# The unofficial inshore slam tournament!



## Last Chance

I have been giving dates and species/payout alot of thought the past few days and i have come up with this.The species of course is redfish,specks,and flounder.I am thinking about december 1st and 2nd,i would like some feedback if this time works for everyone.Now for the payout,this is the way i would like it to go.1 redfish in the slot per angler,fish is measured from head to fork and 1 point per inch is given for just the reds,then every flounder and speck caught and measured within the regs is an additional point per fish.If we get enough anglers to enter i would like to have a 100 dollar prize for the largest speck,and largest flounder caught,then all the other goes to the winner of the overall event.I would like to have the measuring /finish each day at 5pm at shoreline park.The hours would be daybreak til 5pm both saturday and sunday.I would like to hear back from everyone intrested to see if this sounds ok with all that are intrested.I would like to make it a $25 dollar donation per angler so we can have a payout for the largest speck and flounder caught and then the winner take all the rest for the event win.Thanks for any input.

Maurice


----------



## John B.

gonna be hard to catch a decent flounder in december.


----------



## Travis Gill

I agree with VS, consistently catching flounder is tough in december


----------



## John B.

> *Freespool (10/22/2007)*I agree with VS, consistently catching flounder is tough in december


 and i think that the way he has the tourney set up, the flounder is going to be the 'make or break' point...

if i have this right....

redfish- points based on inches.... 26" redfish (since it will be damn near impossible to catch one 27" on the dot, and then he doesn't shrink) so, -- 26 points

Trout-- 1 point per fish 5 fish per person (five trout in decmber is cake... just hit any canal)

flounder.... hmmmm... this should get interesting

do you have to fish this tourney from a boat???... if not, count me and my buddy, Brad in.

> **Source data**
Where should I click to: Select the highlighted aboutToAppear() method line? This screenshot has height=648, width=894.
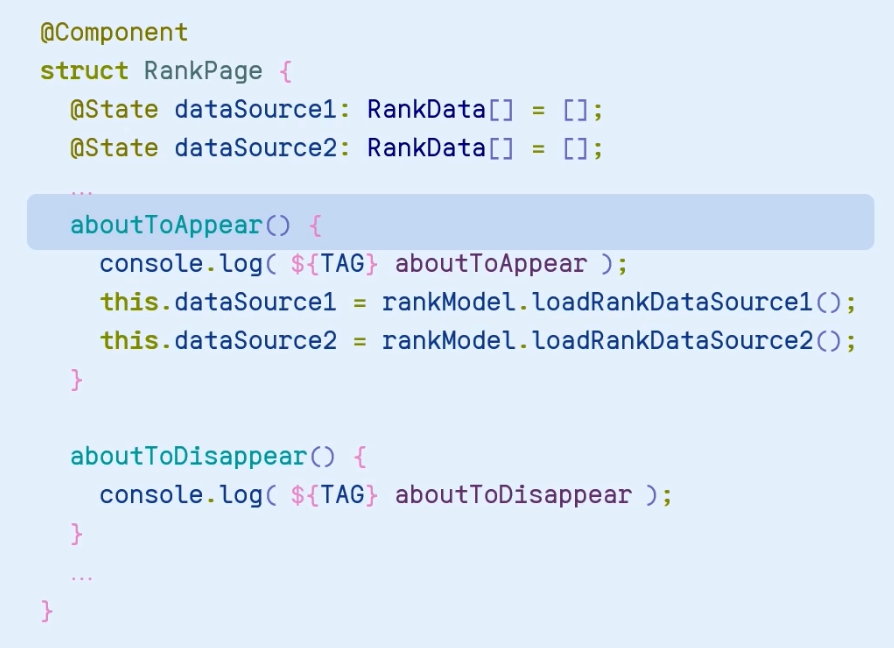click(450, 222)
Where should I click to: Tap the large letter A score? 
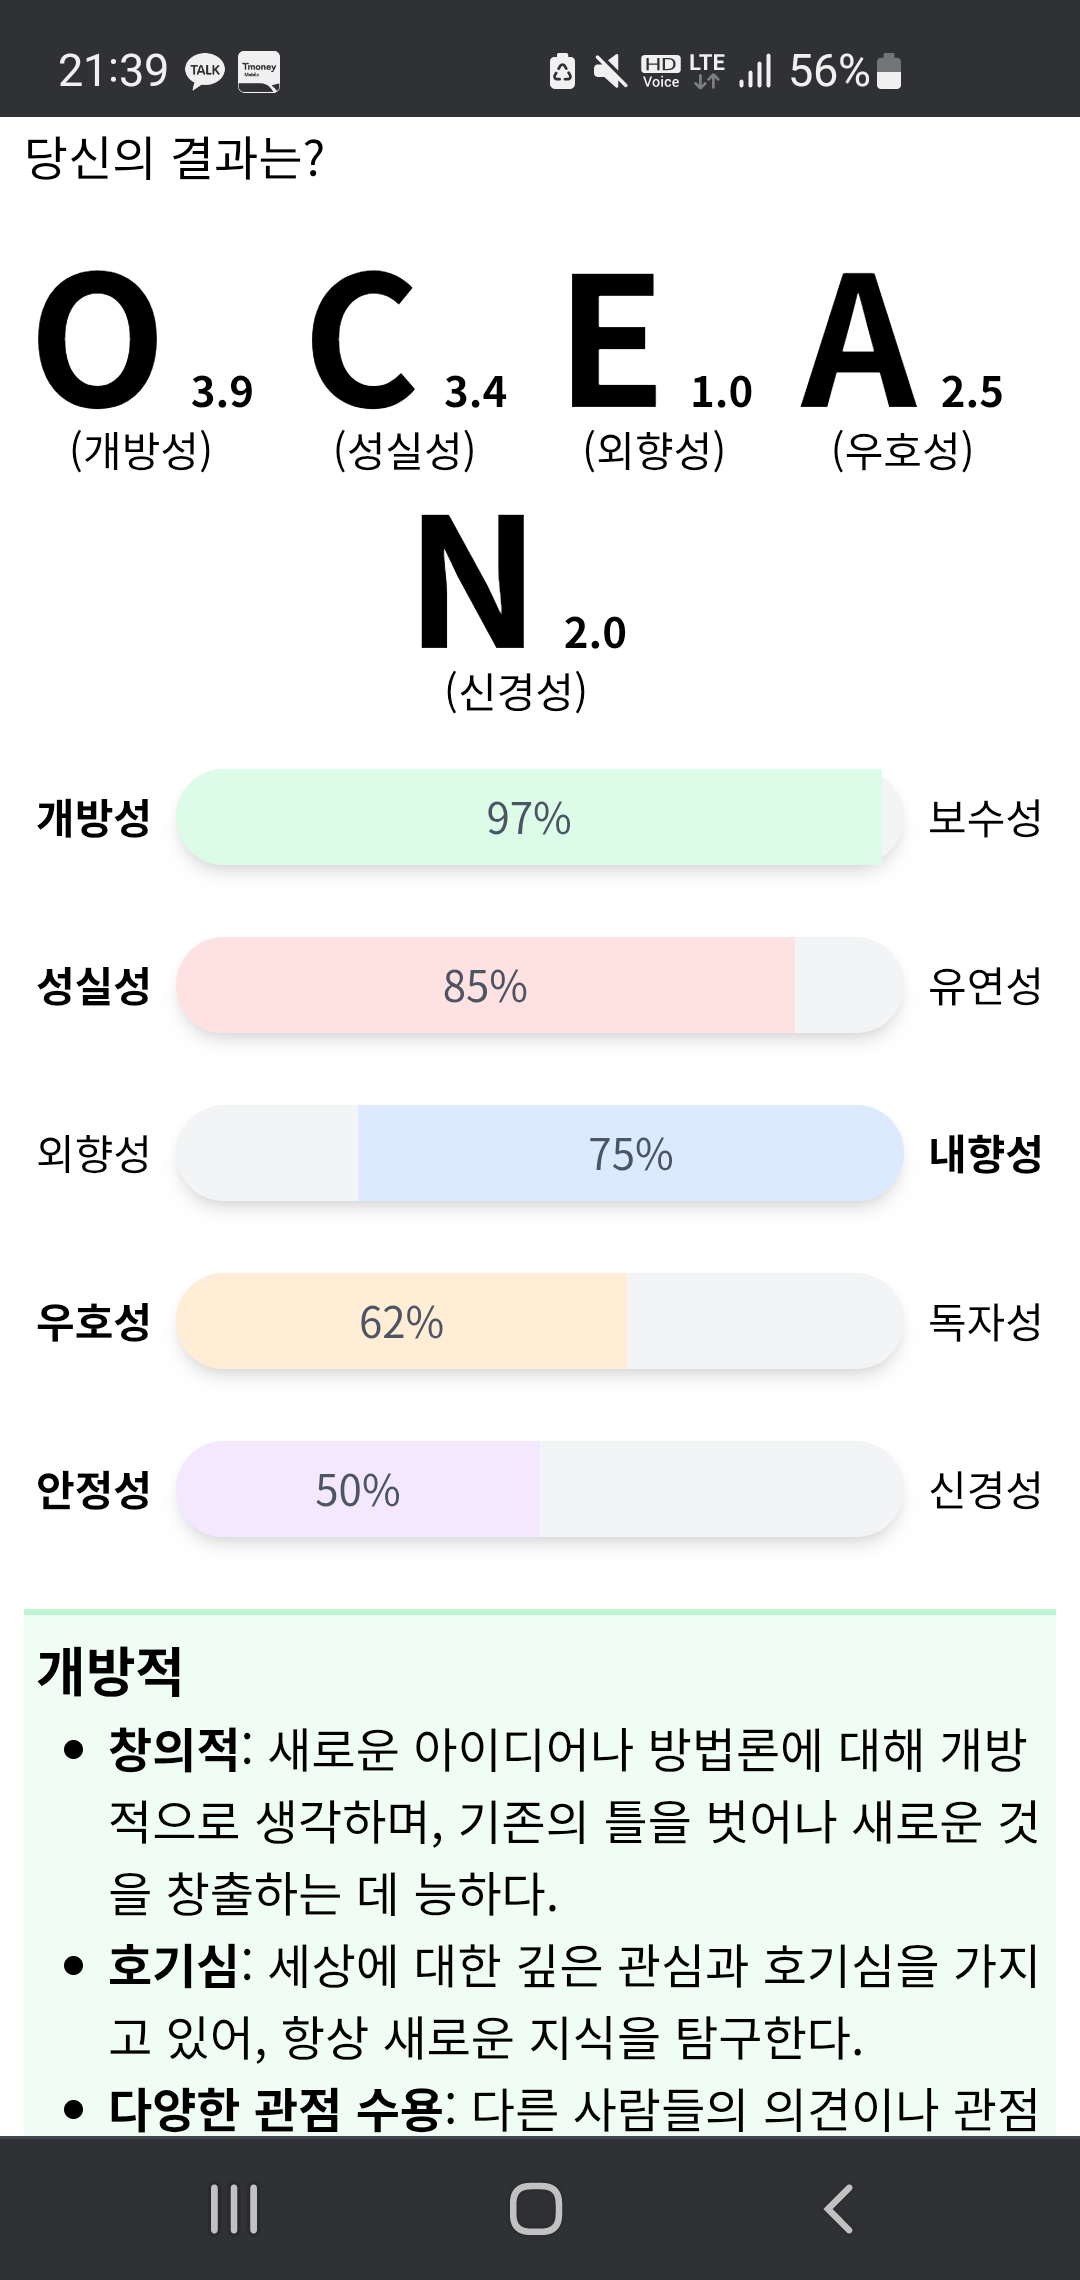tap(860, 340)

> **Problem to work on**
Please say where and at what time the tournament thread says the measuring would finish each day.

> **Response for this exercise**
At 5pm at shoreline park.